Tetracyclines also work by binding to the 30S ribosomal subunit, preventing the attachment of aminoacyl tRNA, and therefore extension of the peptide chain (Figure 14.6). They are yet another group of antibiotics produced by Streptomyces spp. Both natural and semisynthetic tetracyclines are easily absorbed from the intestine, allowing them to be taken orally. Coupled with their broad specificity (the broadest of any antibiotic), this led to inappropriately widespread use in the years following their discovery, sometimes resulting in complications caused by the destruction of the normal resident microflora. Tetracyclines are still used for a number of applications, notably to treat a variety of sexually transmitted diseases.
Two important antibiotics which act on the larger, 50S, subunit of the procaryotic ribosome are erythromycin and chloramphenicol.

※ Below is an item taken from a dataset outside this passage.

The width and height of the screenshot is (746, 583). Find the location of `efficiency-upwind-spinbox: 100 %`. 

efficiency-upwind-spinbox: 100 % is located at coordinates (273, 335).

Both combine with the subunit in such a way as to prevent the assembly of amino acids into a chain (Figure 14.6). Chloramphenicol was the first antibiotic to be discovered with a broad spectrum of activity; it also derives originally from Streptomyces spp., but is nowadays produced synthetically. Its use has become severely restricted since it was shown to have some serious side-effects, notably on the bone marrow, but it remains the agent of choice for the treatment of typhoid fever.

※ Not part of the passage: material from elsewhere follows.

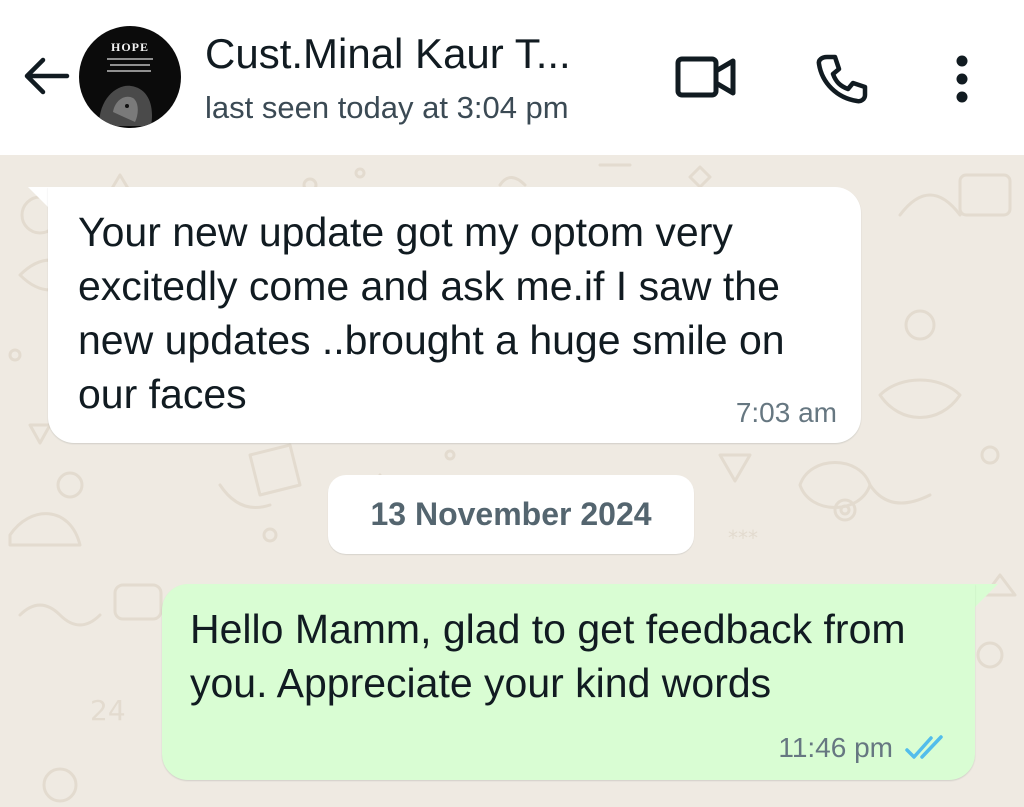 The image size is (1024, 807). I want to click on double-check-read-icon, so click(924, 747).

Erythromycin is the best known of the macrolide group of antibiotics. Unlike chlo-ramphenicol, it has a large hydrophobic molecule and is unable to gain access to most Gram-negative bacteria, thus restricting its spectrum of activity. Erythromycin can be taken orally and has a similar spectrum of activity to penicillin G; it is often used instead of penicillin in the treatment of staphylococcal and streptococcal infections in children. It is particularly appropriate for this application as it is one of the least toxic of all commonly used antibiotics.

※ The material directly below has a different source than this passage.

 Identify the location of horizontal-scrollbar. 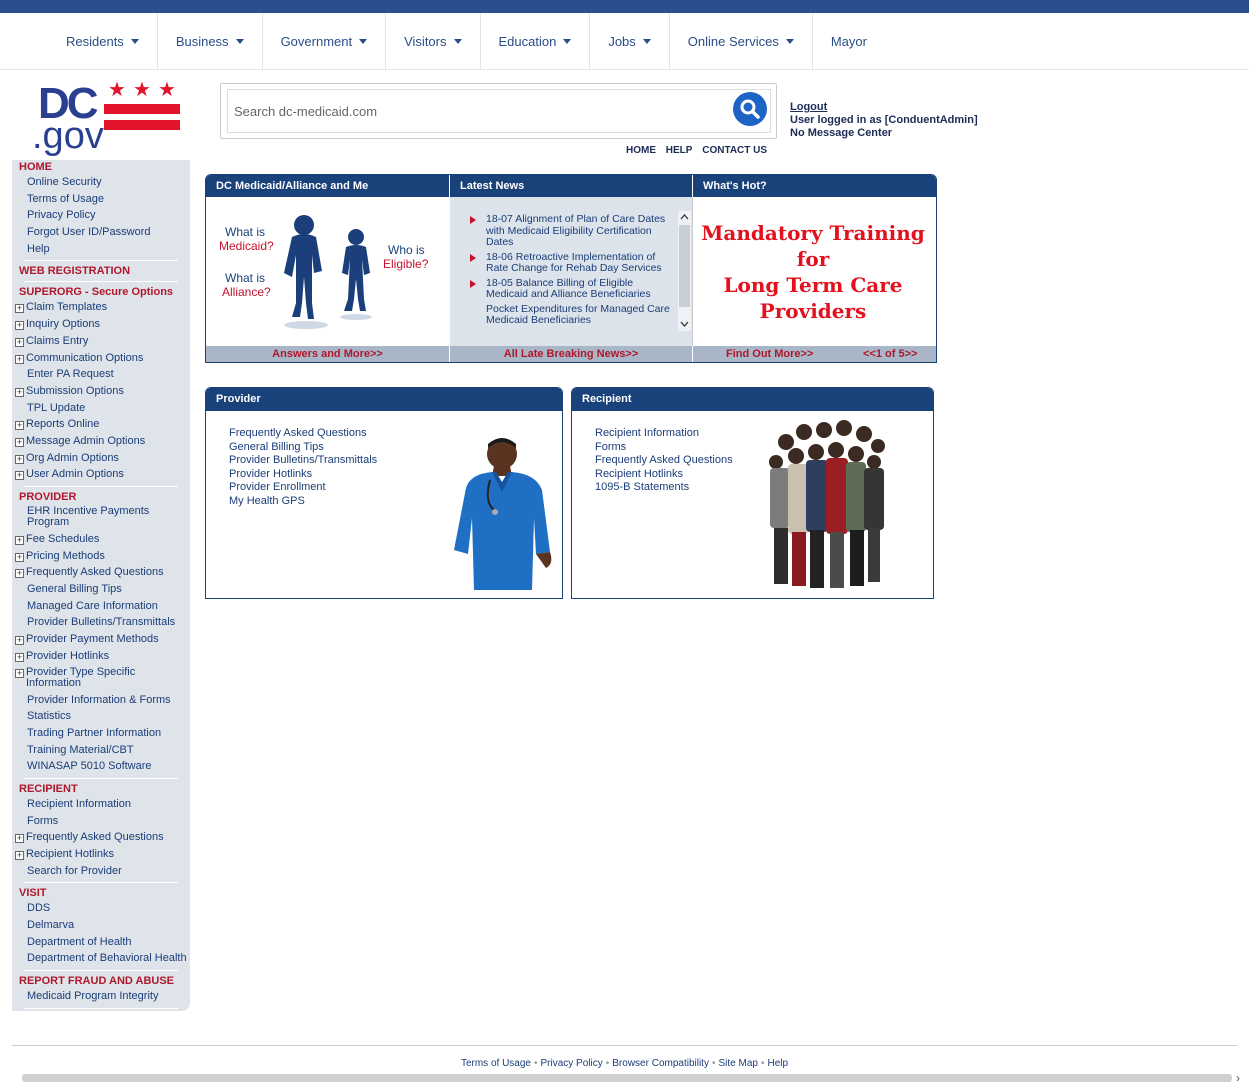
(627, 1078).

Group IV: Inhibitors of nucleic acid synthesis
Rifampin belongs to a group of agents called rifamycins. It acts by inhibiting the enzyme RNA polymerase, thereby preventing the production of mRNA. Rifampin is used against the mycobacteria that cause tuberculosis, an application for which its ability to penetrate tissues makes it well suited. Unlike most antibiotics, rifampin interacts with other drugs, often reducing or nullifying their effect. When used in high doses, it has the unusual side-effect of turning secretions such as tears, sweat and saliva, as well as the skin, an orangered colour. As we have already seen, the quinolone group of synthetic antimicrobial drugs act by disrupting DNA replication.